Only lines that contain the word "screenshot" are to be returned from the data below.

**** Records provided

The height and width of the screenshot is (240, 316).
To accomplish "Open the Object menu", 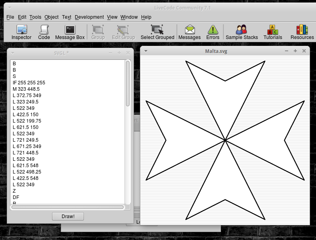I will click(x=51, y=17).
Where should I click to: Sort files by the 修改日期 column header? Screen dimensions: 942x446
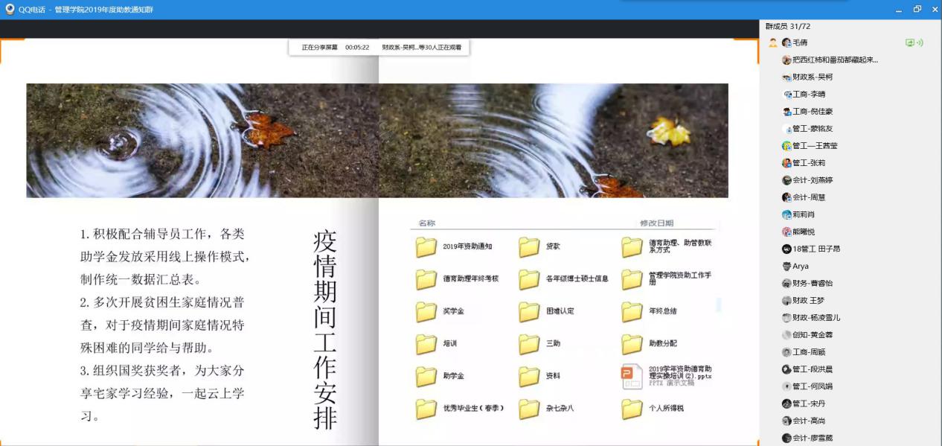pyautogui.click(x=656, y=223)
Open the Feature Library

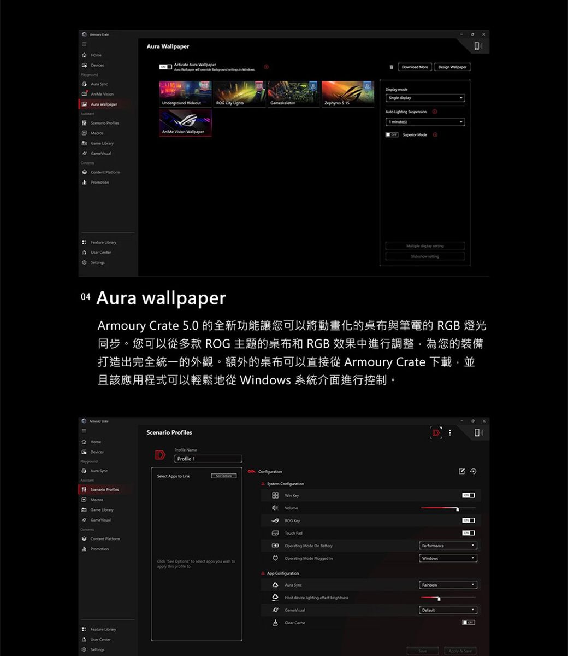[104, 242]

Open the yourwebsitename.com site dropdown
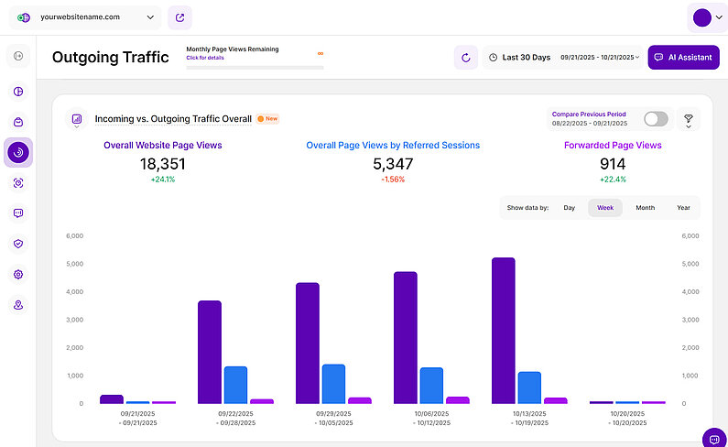[84, 17]
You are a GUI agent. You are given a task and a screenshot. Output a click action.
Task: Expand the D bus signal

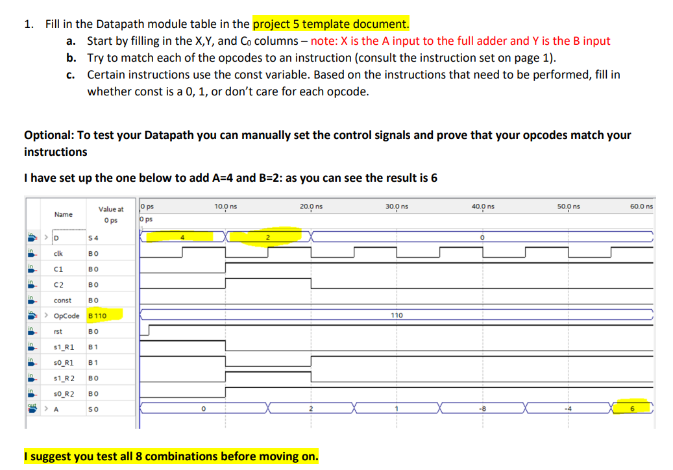coord(45,237)
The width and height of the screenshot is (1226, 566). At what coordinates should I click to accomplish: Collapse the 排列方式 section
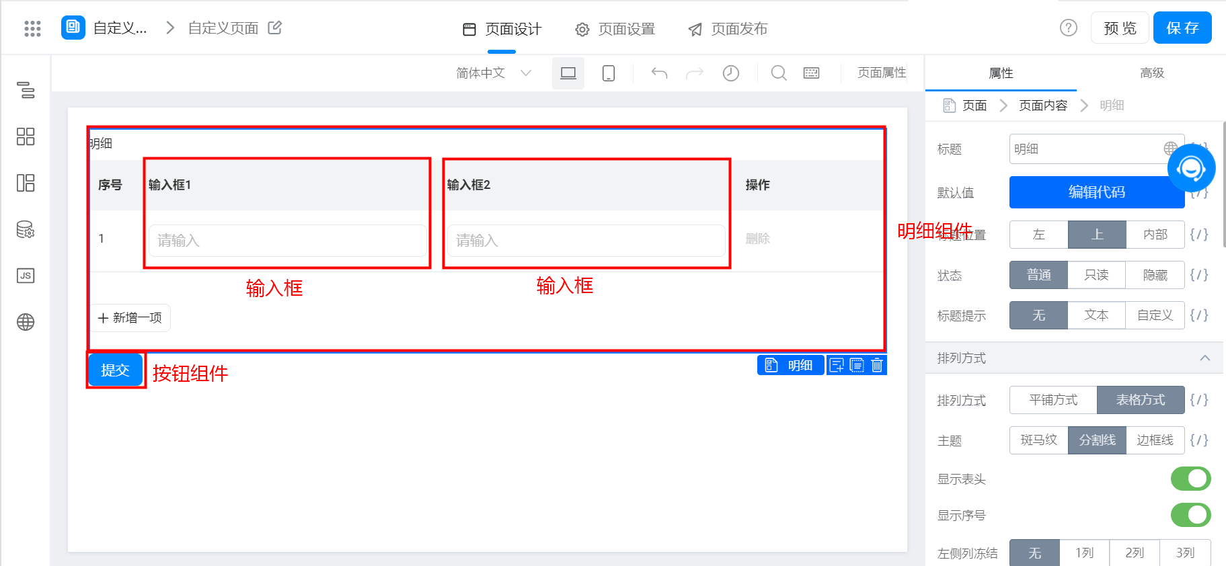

********

Answer space |
The height and width of the screenshot is (240, 316).
You are a GUI agent. You are given a task and a screenshot. Output a click action.
The width and height of the screenshot is (1226, 566). At what coordinates should I click to accomplish: Collapse the 排列方式 section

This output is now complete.